### EXCERPT

<<<<

The three-component system used in the prototype starts by managing our entities and organizing their metadata. Since entity lists can vary in the amount of information they contain, our prototype is designed to work with whatever it receives. The JSON format supports entities with minimal information (just a name and type) or full information (with aliases, descriptions, metadata, and more). For example, an entity might be as simple as:

Or it might include additional context:

The system handles both cases gracefully during enrichment. For the prototype, the enrichment process adds context from Wikipedia (specifically, the first paragraph of the entity's Wikipedia page) for entities that don't already have context [2]. This Wikipedia context helps with semantic matching, but it doesn't add other fields, like aliases or full names; those must come from the original dataset. (In production, you might use other approaches for enrichment, including an agentic system that figures out where to find the context information for a given entity. This is beyond the scope of our prototype, but it’s an exciting feature we could add in the future.) Finally, we index the entities in Elasticsearch with semantic search capabilities, creating a searchable index that understands meaning rather than just text.

>>>>

### TASKS TO PERFORM
1: Between "The system handles" and "than just text.", inclusive, what does the entity-enrichment excerpt read with "prototype" swapped for "pilot"?
2: In the entity-enrichment excerpt, which part of an entity's Wikipedia page does the prototype add as context?
3: How might the entity-enrichment excerpt go on from its last sentence?

### DATA FOR REVIEW
<<<<

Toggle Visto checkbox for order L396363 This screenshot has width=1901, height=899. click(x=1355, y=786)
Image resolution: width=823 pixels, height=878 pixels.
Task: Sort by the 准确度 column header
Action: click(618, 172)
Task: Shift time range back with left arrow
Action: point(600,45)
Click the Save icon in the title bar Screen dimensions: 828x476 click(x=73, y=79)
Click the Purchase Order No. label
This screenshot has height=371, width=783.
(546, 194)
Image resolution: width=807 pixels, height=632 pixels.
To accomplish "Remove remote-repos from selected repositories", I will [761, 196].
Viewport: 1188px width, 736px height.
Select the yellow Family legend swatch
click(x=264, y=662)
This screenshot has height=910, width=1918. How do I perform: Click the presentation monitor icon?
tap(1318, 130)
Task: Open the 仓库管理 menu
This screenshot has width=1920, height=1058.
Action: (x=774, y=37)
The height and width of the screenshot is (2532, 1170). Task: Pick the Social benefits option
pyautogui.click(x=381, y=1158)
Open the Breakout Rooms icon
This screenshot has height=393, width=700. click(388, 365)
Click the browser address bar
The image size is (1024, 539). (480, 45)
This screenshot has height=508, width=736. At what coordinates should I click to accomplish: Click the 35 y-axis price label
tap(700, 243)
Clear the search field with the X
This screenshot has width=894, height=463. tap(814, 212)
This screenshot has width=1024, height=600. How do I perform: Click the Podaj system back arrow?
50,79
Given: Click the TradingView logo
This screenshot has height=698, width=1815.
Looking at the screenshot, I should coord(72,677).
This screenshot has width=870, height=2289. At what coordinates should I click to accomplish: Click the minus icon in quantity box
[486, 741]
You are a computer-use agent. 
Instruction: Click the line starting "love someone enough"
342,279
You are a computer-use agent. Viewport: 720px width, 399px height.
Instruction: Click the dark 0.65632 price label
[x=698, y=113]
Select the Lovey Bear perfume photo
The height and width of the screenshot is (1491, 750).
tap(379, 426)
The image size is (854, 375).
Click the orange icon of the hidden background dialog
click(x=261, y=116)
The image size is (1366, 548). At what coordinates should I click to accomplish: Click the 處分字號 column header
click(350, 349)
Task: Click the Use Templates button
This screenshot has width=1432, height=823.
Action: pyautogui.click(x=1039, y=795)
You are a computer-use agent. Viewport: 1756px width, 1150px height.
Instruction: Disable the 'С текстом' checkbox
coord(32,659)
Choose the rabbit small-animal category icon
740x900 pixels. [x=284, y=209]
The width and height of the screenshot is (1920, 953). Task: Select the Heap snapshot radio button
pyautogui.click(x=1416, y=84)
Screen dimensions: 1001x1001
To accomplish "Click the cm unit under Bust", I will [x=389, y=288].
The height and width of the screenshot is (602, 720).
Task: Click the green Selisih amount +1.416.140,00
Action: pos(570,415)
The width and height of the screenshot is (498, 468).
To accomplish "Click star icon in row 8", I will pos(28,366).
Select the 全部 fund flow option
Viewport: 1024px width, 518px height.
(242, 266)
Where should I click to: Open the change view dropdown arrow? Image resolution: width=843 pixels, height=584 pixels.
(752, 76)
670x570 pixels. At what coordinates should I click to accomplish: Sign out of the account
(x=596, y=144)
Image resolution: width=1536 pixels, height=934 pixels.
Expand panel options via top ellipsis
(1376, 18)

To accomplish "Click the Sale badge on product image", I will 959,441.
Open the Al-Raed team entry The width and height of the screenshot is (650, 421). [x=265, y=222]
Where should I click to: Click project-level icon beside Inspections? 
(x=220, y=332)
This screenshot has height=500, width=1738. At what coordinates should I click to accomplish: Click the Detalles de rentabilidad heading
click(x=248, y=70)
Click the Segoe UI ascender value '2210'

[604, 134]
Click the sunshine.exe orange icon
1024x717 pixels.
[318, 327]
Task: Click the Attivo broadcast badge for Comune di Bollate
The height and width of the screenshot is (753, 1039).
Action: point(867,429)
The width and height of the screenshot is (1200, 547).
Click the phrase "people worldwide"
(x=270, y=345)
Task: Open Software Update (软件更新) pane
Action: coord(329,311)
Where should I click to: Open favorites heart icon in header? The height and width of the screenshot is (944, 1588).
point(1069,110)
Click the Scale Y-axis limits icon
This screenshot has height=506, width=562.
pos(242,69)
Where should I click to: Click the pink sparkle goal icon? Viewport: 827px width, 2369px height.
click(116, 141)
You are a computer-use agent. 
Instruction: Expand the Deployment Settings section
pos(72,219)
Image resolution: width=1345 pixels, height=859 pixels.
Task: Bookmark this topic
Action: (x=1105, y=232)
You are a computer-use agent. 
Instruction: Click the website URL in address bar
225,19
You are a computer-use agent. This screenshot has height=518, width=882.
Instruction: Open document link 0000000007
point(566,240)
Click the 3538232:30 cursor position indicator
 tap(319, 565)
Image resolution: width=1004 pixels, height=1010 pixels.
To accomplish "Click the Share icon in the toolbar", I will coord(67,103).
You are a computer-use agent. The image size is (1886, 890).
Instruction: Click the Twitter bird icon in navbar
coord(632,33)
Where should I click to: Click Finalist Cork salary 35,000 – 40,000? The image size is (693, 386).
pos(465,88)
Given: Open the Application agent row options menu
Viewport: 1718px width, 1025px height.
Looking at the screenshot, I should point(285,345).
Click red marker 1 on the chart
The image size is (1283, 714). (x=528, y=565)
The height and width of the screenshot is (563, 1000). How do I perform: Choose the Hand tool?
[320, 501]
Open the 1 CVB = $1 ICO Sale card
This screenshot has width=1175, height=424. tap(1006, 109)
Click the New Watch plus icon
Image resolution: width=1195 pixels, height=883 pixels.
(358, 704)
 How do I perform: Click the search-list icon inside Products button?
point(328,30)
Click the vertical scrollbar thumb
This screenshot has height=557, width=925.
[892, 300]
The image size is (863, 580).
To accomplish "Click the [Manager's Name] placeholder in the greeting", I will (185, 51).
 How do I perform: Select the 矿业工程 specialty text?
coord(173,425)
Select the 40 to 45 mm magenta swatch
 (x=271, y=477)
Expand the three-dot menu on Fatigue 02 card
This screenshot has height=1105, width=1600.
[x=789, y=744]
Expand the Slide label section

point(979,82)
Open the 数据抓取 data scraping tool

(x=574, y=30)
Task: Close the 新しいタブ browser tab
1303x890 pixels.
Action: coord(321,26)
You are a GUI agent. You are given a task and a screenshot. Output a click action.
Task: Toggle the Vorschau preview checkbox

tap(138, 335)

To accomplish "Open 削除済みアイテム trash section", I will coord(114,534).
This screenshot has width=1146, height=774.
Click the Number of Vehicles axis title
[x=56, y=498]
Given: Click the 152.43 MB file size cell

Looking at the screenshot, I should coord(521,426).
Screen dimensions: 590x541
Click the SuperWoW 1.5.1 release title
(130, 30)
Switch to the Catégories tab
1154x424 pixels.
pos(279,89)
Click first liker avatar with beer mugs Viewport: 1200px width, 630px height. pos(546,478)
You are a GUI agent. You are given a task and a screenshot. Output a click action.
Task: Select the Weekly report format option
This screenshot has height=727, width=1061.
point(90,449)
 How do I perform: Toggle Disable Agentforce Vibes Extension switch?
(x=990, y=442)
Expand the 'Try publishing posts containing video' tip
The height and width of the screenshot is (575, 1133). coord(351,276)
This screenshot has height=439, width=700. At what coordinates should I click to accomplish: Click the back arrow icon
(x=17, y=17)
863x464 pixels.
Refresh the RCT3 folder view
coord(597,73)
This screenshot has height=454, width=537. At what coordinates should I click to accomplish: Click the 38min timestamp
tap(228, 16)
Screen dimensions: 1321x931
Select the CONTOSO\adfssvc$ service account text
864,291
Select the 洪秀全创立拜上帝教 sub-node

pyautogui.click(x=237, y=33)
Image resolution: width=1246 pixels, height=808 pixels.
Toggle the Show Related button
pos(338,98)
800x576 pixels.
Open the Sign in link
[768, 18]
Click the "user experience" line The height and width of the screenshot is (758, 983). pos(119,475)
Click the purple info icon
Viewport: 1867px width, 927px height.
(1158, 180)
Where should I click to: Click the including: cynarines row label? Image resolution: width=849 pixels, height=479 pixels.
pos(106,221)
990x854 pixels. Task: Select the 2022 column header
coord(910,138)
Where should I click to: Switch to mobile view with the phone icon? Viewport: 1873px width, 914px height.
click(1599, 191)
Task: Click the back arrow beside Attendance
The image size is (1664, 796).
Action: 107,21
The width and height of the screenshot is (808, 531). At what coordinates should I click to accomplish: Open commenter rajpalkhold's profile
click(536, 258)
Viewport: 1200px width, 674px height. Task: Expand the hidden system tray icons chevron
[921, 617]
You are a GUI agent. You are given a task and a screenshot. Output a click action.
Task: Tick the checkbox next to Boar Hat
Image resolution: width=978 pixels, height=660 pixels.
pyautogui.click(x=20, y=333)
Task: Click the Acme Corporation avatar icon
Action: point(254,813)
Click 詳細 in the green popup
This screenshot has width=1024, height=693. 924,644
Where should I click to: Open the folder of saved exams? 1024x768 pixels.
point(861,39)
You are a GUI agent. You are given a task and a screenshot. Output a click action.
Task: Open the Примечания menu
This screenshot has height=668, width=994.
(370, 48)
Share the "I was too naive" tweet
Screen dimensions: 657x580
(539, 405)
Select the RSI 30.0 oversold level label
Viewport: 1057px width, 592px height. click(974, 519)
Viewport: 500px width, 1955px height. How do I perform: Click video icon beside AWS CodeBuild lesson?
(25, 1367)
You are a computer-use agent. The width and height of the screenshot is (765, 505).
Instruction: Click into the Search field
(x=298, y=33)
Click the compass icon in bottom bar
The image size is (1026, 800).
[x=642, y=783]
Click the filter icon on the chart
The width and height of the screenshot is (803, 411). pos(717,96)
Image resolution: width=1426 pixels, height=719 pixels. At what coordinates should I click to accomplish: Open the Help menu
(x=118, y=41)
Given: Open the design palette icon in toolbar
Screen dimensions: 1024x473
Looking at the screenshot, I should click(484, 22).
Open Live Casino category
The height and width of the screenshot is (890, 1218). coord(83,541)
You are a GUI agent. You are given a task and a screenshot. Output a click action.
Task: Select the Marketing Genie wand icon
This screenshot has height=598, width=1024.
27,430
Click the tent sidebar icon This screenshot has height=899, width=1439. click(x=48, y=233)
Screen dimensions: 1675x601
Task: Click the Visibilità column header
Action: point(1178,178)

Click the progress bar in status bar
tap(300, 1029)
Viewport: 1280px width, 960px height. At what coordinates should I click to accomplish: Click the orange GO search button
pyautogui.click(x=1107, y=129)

>>>>

### RESPONSE LIST
1:
The system handles both cases gracefully during enrichment. For the pilot, the enrichment process adds context from Wikipedia (specifically, the first paragraph of the entity's Wikipedia page) for entities that don't already have context [2]. This Wikipedia context helps with semantic matching, but it doesn't add other fields, like aliases or full names; those must come from the original dataset. (In production, you might use other approaches for enrichment, including an agentic system that figures out where to find the context information for a given entity. This is beyond the scope of our pilot, but it’s an exciting feature we could add in the future.) Finally, we index the entities in Elasticsearch with semantic search capabilities, creating a searchable index that understands meaning rather than just text.

2: The first paragraph of the entity's Wikipedia page.

3:
Key concepts: Semantic search and indexing

What is semantic search? Semantics refers to the meanings of words and phrases. Figuring out meaning is usually easy for humans, but it's much more challenging for computers to "get" because it requires a depth of understanding that’s difficult to program. Semantic search works by turning this challenge into a math problem, something that computers are very good at [3].

Think of semantic search like map coordinates for meaning. Just as latitude and longitude tell you where something is on a map, semantic embeddings tell you where something is in "meaning space." Whereas traditional keyword search requires exact matches, semantic search relies on describing that "location" in a multidimensional vector space. For example, you might have the coordinates for a specific "big red building". When you search for a "small red building", semantic search looks in the "neighborhood" for similar concepts in the vector space. Your big red building might appear as a nearest neighbor, but the relevance score will be lower because parts of the meaning don't match.

Getting back to our example, when you search for "Apple CEO", semantic search can find "Tim Cook" because the semantic embeddings capture the meaning that both refer to the same person, even though they use completely different words. This capability is invaluable when monitoring for sanctioned individuals, as aliases and code names may be used to evade detection.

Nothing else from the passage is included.